This spring, Barkley is operating behind an offensive line that is mostly inexperienced and depleted by injuries. Coach Lane Kiffin said that the 6-foot-2, 220-pound Barkley was doing well but that he still sometimes forces passes.

"The guy wants to have a great year, and spring is really when you can master your game," Kiffin said. "It's hard when you don't have a lot of guys out there with you to do that. I know he's frustrated, but he can't let that affect his decision-making."

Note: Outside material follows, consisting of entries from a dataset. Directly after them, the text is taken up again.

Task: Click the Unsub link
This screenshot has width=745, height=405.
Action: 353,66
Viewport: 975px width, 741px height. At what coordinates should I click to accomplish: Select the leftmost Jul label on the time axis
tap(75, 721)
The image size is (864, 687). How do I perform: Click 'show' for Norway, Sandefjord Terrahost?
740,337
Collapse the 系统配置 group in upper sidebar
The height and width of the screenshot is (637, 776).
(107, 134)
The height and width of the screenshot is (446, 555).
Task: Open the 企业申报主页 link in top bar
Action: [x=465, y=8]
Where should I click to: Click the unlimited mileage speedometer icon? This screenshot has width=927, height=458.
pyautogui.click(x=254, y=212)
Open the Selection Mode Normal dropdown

Two years ago, Barkley was an early-enrollment freshman competing with Aaron Corp and Mitch Mustain to replace Mark Sanchez. He looked up to older players such as safety Taylor Mays, receiver Damian Williams and fullback Stanley Havili.

Now he's the role model.

"It's crazy to think I'm an upperclassman now," Barkley said. "It's a new perspective and challenge."

Quick hits

Receivers Robert Woods (hamstring) and De'Von Flournoy (hip) returned to practice. … Kiffin met with NFL scouts and coaches, but he did not observe the pro day workouts. "We've got a lot of work to do," he said. "You've seen our roster out here, so I don't really have two hours to stand on a field." … Kiffin, asked whether he would contact junior receiver Brice Butler, who left the program after last season but said there was a slim chance he would return to the Trojans: "We want guys that want to be here. If he wants to be here, then we'll talk to him at that time. I think it's a pretty neat deal to be on a $75,000 scholarship a year playing football at 'SC. I would think most people would want that."